◆ RECORDS PROVIDED:

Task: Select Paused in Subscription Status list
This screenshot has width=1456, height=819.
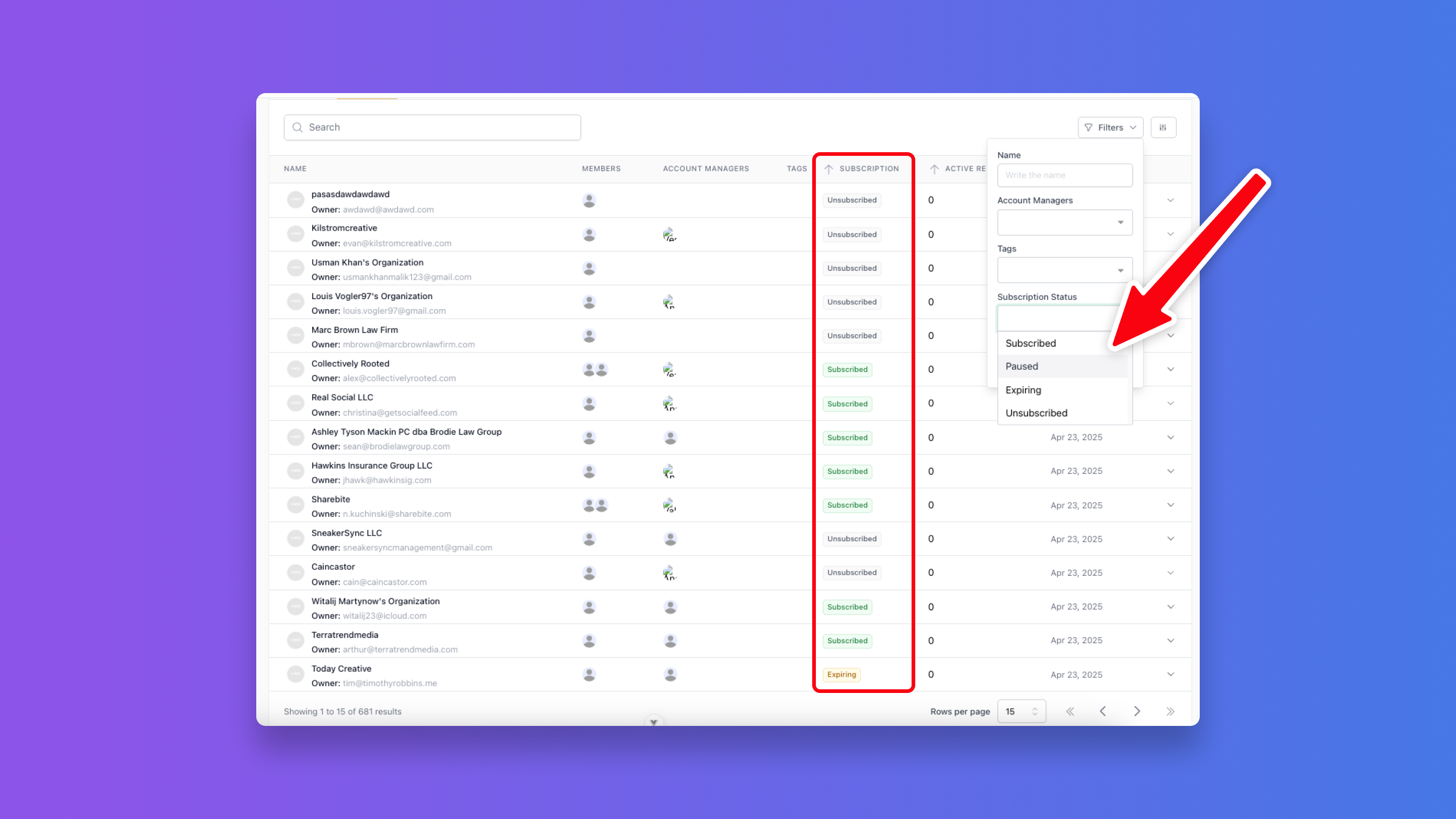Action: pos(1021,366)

* * *

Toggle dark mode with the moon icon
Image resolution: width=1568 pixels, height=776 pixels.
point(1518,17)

--

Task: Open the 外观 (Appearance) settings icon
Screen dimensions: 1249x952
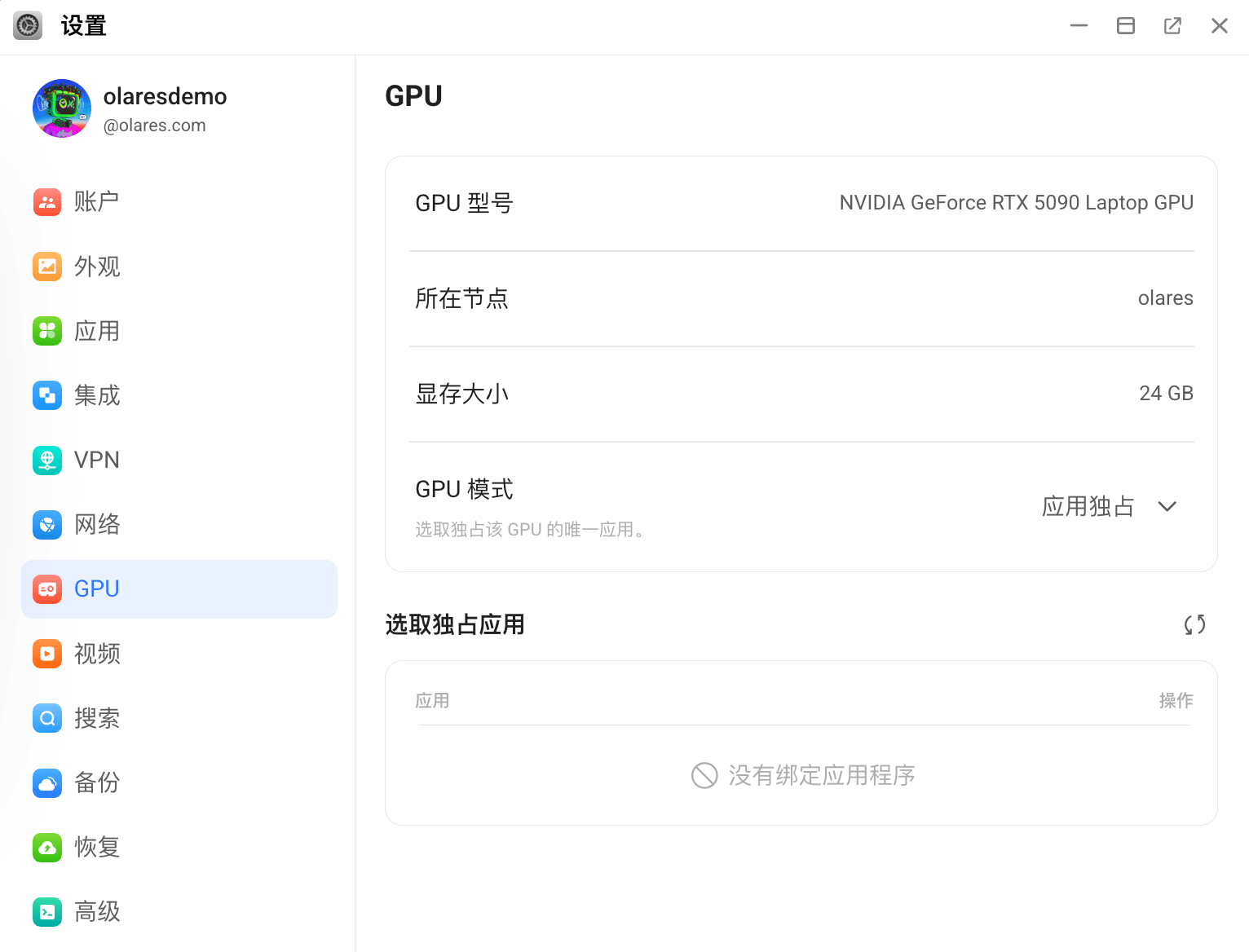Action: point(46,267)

◆ WHAT YOU ARE ASKED TO DO: Render the lines from the one containing "Task: Select Paused" through the one containing "Action: pos(1021,366)" as a JSON list of strings, one string per line, with blank lines and the pictures left out.

◆ CORRECT OUTPUT:
[
  "Task: Select Paused in Subscription Status list",
  "This screenshot has width=1456, height=819.",
  "Action: pos(1021,366)"
]